(Exercise directions)
Every line in the records below between the one holding "Terms of Service (48, 2388)" and the one holding "Amanda Lawford (48, 2277)", inclusive, is to be set down exactly; all other lines are to be left out.

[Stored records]

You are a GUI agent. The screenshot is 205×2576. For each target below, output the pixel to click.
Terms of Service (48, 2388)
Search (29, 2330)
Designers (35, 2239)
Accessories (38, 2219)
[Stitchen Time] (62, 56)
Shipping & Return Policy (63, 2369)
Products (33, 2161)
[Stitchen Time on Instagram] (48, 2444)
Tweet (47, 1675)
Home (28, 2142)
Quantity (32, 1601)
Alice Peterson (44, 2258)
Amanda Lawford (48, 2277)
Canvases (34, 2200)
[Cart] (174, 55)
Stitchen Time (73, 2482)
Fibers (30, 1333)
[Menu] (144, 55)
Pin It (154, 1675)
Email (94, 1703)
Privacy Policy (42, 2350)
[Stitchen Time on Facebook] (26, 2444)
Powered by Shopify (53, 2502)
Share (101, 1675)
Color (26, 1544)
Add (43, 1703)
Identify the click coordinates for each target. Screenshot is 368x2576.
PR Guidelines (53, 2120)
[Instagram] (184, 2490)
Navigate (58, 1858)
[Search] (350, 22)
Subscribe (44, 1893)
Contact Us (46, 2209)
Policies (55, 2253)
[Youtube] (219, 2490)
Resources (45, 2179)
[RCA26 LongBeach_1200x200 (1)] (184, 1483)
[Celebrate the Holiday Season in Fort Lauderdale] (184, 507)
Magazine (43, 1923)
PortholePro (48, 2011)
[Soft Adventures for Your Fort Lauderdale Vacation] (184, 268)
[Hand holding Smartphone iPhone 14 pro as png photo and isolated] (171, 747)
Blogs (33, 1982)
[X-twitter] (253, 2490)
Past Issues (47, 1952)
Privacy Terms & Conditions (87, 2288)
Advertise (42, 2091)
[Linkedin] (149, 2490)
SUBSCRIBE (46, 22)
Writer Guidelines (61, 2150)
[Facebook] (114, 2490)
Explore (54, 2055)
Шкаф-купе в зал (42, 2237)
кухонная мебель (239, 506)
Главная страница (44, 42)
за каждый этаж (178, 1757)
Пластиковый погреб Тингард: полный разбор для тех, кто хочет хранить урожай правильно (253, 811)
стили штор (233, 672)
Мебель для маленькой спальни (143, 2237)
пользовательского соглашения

(The answer)
Terms of Service (48, 2388)
Search (29, 2330)
Designers (35, 2239)
Accessories (38, 2219)
[Stitchen Time] (62, 56)
Shipping & Return Policy (63, 2369)
Products (33, 2161)
[Stitchen Time on Instagram] (48, 2444)
Tweet (47, 1675)
Home (28, 2142)
Quantity (32, 1601)
Alice Peterson (44, 2258)
Amanda Lawford (48, 2277)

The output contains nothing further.